Your health insurance policy is an agreement between you and your insurance company. The policy contains a package of medical benefits, such as tests, medications, and treatment services. The insurance company agrees to cover the cost of certain benefits established in your policy. These are called “covered services.”
Your policy also establishes the types of services that are not covered by your insurance company. You must pay for any non-covered medical care you receive.
The path to better health
How do I know what services are covered?
If you already have an insurance plan and want to keep it, MyHR CVS check your benefits to see what services are covered. Your plan may not cover the same services as another plan. You should also compare your plan with those offered through a Health Insurance Marketplace. The Health Insurance Marketplace is a service that helps you purchase and compare health insurance plans. It is operated by the federal government.
Essential health benefits
Most insurance plans will cover a set of preventive services at no cost to you. This includes vaccinations and certain health tests. If you purchase a plan through a Health Insurance Marketplace, your insurance will cover preventive services. It will also cover at least 10 essential health benefits required by the Affordable Care Act (ACA). All private health insurance plans offered in federally facilitated markets will offer the following 10 essential health benefits:
- Outpatient patient services (outpatient care you get without being admitted to a hospital)
- Emergency services
- Hospitalization (such as surgery)
- Maternity and newborn care (care before and after your baby is born)
- Mental health and substance abuse disorder services, including behavioral health treatment (this includes counseling and psychotherapy)
- Prescription drugs
- Rehabilitation and habilitation services and devices (services and devices to help people with injuries, disabilities or chronic conditions obtain or regain mental and physical abilities)
- Laboratory services
- Preventive and wellness services and chronic disease management
- Pediatric services
State-run markets will also need to offer the top 10 essential health benefits, but the list of benefits may differ from that offered by federally-provided markets. Plans may offer additional coverage.
Preventive services can detect disease or help prevent disease or other health problems. The types of preventive services you need depend on your gender, age, medical history, and family history. Some preventive services covered by the ACA include blood pressure tests, cervical cancer screenings, HIV screenings, vaccinations, and follow-up visits for women. Coverage for preventive services also varies by state, so please review covered services carefully before choosing a plan.
What is a medical necessity? Is it different from a covered service?

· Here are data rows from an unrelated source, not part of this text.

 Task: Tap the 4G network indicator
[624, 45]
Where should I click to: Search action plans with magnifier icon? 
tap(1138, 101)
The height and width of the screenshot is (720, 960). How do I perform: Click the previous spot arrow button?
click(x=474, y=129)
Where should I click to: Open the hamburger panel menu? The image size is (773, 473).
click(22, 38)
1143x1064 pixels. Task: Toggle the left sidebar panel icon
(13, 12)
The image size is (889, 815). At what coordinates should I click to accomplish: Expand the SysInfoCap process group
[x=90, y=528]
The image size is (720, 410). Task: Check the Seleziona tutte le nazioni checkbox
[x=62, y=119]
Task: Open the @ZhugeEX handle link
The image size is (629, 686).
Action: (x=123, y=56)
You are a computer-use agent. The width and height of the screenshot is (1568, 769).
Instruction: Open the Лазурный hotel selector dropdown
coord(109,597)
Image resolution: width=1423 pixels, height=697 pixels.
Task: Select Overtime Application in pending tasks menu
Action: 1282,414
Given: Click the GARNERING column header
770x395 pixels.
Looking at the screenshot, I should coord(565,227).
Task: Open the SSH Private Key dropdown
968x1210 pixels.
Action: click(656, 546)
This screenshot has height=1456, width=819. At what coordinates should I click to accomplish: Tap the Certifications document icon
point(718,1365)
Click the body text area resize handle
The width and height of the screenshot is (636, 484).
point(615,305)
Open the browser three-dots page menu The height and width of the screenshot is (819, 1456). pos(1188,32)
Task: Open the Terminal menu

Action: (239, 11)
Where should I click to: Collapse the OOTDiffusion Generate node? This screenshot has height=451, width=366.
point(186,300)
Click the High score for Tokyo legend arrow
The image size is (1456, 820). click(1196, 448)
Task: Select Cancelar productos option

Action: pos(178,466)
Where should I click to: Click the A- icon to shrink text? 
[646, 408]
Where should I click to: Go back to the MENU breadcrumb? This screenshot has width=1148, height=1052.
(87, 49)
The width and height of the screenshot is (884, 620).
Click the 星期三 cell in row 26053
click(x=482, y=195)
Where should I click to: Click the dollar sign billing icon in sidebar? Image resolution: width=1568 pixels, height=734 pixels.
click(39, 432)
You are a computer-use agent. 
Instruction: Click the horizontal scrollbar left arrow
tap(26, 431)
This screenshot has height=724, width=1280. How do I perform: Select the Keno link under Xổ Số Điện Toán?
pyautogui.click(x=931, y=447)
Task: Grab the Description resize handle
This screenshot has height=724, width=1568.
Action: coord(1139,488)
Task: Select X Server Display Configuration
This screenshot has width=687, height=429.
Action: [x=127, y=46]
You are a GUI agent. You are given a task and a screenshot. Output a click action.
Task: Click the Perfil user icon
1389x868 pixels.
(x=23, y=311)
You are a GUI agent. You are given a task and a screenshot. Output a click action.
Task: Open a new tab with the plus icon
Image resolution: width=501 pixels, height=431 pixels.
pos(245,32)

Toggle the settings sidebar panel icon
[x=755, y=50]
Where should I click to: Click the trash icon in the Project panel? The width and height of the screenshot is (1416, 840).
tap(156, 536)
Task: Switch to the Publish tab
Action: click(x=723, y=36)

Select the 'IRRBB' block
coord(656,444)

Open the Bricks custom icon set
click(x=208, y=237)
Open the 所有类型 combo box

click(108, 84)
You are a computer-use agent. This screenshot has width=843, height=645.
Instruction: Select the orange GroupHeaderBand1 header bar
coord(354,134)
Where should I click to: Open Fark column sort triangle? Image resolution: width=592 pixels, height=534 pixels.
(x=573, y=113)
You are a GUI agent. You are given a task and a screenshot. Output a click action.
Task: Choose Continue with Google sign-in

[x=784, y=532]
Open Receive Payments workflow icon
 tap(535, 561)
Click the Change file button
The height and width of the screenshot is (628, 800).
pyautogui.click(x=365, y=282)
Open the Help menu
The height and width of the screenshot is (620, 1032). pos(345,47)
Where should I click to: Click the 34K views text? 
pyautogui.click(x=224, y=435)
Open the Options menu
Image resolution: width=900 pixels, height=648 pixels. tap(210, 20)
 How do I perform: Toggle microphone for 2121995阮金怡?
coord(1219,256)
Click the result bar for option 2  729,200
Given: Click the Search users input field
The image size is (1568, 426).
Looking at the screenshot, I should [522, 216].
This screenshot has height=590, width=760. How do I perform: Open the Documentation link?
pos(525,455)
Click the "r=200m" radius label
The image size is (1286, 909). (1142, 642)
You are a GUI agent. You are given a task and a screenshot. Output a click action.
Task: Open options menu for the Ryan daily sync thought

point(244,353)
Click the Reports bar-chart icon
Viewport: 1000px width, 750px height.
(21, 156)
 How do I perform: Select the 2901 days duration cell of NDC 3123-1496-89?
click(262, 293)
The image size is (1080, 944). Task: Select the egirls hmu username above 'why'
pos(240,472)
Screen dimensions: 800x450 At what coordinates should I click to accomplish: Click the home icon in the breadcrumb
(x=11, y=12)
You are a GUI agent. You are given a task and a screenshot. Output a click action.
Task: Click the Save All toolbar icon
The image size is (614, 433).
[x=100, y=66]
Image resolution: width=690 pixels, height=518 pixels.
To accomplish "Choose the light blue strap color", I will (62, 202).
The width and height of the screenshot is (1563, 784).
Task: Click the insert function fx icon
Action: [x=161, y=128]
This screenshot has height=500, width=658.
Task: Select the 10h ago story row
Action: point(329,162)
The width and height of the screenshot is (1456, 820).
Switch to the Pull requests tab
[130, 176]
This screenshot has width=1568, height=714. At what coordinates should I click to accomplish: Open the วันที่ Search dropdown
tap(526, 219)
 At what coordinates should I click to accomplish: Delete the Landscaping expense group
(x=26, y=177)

Please note that a medical necessity is not the same as a medical benefit. A medical necessity is something that your doctor has decided is necessary. A medical benefit is something that your insurance plan has agreed to cover. In some cases, your doctor may decide that you need medical care that is not covered by your insurance policy.
Insurance companies determine what tests, medications, and services they will cover. These options are based on your understanding of the types of medical care that most patients need. Your insurance company’s decisions may mean that the test, drug, or service you need is not covered by your policy.
What should I do?
Your doctor will try to familiarize you with your insurance coverage so that we can provide covered care. However, there are so many different insurance plans that your doctor may not know the specifics of each plan. By understanding your insurance coverage, you can help your doctor recommend medical care that is covered by your plan.
- Take the time to read your insurance policy. It is best to know what your insurance company will pay before receiving a service, getting tested, or filling a prescription. Some types of care may need to be approved by your insurance company before your doctor can provide them.
- If you still have questions about your coverage, call your insurance company and ask a representative to explain it to you.
- Remember that your insurance company, not your doctor, makes decisions about what will and will not be paid.